What transpired was complacency, and both players regressed.
Betancourt bulked up and his defense faltered. At the plate, he was still swinging at just about any pitch tossed his way. Betancourt was not a better player than when he debuted in the big leagues; in a lot of ways, he was worse.
Lopez continually showed up to spring training in poor shape, and his range at second base diminished to the point the Mariners took a top free agent third baseman – Chone Figgins – and put him at second base, then moved Lopez to third.
At the plate, he continued to swing early and often. He showed signs of power, but became infatuated with it.
Even after he set career highs in home runs and RBI in 2009, the Mariners tried to trade him in the offseason.
When Zduriencik took over, it only took a half-season for Betancourt to be dealt. The Mariners finally traded Lopez this offseason, opting to acquire a pitcher who has never pitched in the big leagues as opposed to picking up the $4 million option for a one-time All-Star.
It was Zduriencik’s way of saying, “These attitudes may have been accepted in the past, but won’t be tolerated anymore.”
Baseball people like to use the term, “he gets it,” when a player has an understanding of the commitment it takes to be a good major league player.
Raul Ibañez gets it. It’s why he’s still playing.
“It’s about people that want to improve,” he said to me a few years back. “It’s part of your personality. It’s because you love doing this and you have this unquenchable thirst to do this. It goes beyond baseball to whatever you feel passionate about. You put everything you have in it to find ways to improve.”
Not every player does. Betancourt didn’t get it. Lopez seemed to get it at times.
But Zduriencik isn’t waiting around for players to figure it out on their own. Instead, he’s forcing the issue by delivering these messages.
“You need to realize how important what you’re doing is to your life and your career,” Zduriencik said. “You’re in the big leagues and you have a nice income, but do you really realize how important this is for you to be successful?”
For guys like Smoak, Saunders and Moore, these next few seasons will be important in their development. If they are going to be successful big league players, they can’t afford to waste them.
“You don’t get these years back,” Zduriencik said. “When I’m young I can create what I’m going to be, but if I let that go by me, I can’t reach back when I’m older.”
The words were genuine and heartfelt.

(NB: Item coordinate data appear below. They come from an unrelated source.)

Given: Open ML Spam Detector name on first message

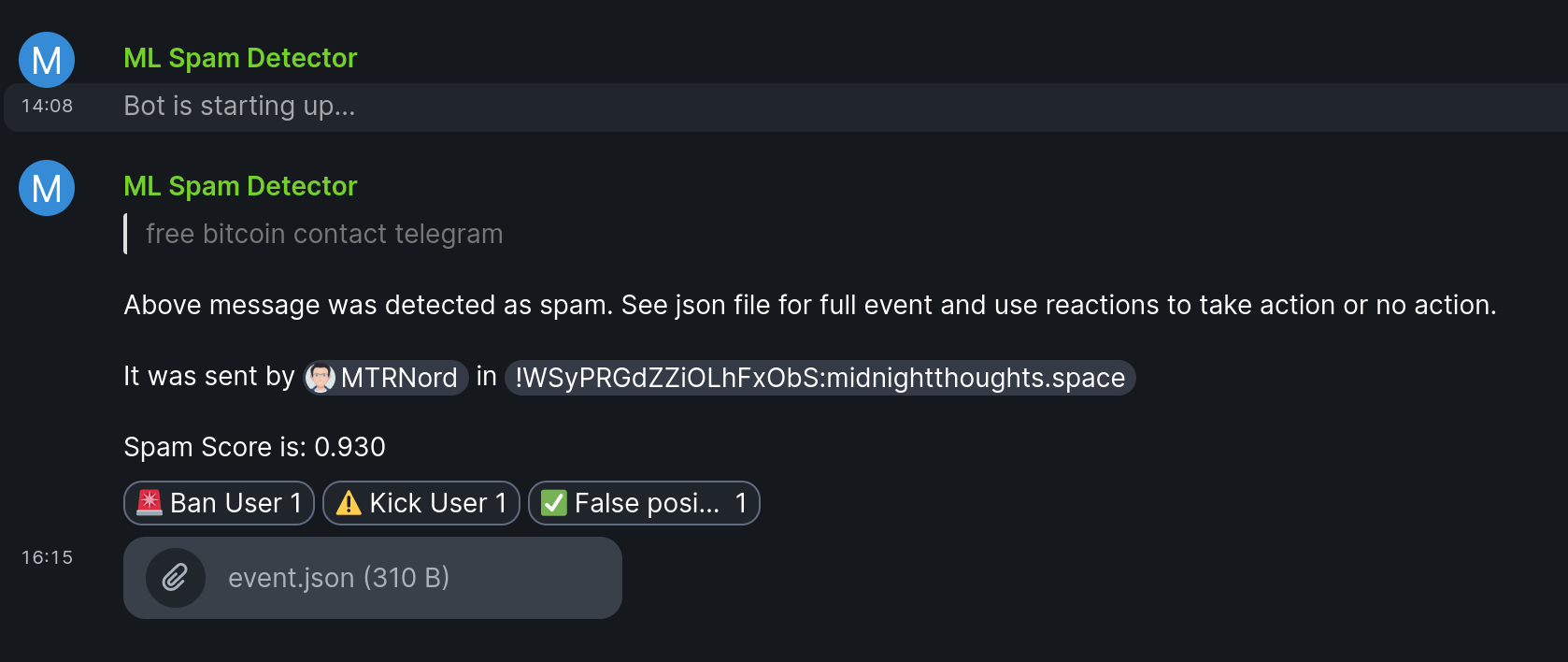Looking at the screenshot, I should pos(240,58).
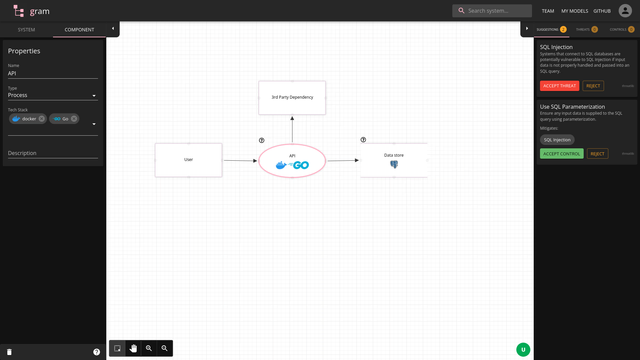Click the ACCEPT CONTROL button

click(561, 153)

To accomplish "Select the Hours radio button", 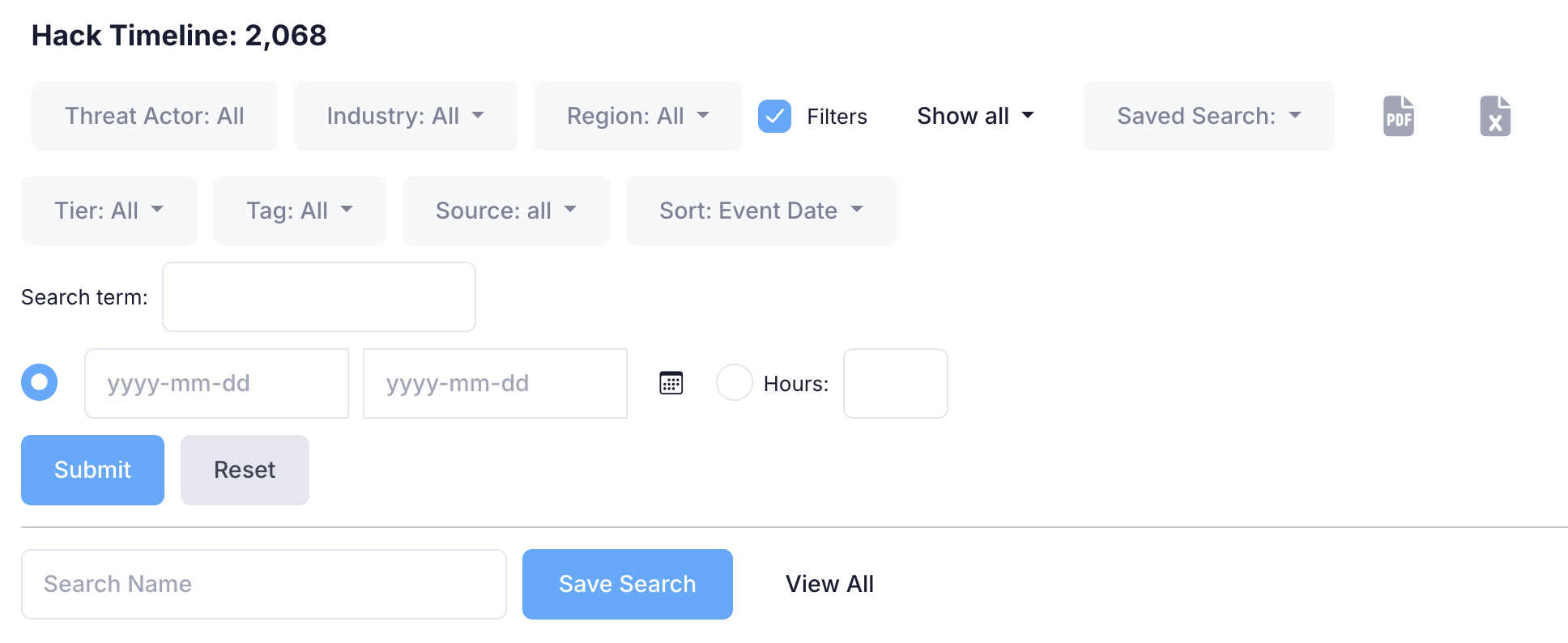I will (x=735, y=383).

You can tell he cares and wants his players to be great.
He may even want it more than some of the players.
As long he’s with the Mariners, he will continue to deliver that message.
“As a GM of the ball club, it’s my responsibility for the guys on this club,” he said. “I might not be right, but I have the right to address it.”
Of course, even if Zduriencik, new manager Eric Wedge or his coaches deliver the message continually, it’s still up to players to deliver.
“At the end of the day, none of us can make them do it,” he said emphatically. “We can present it to them. We can get their attention. But they have to act upon it.”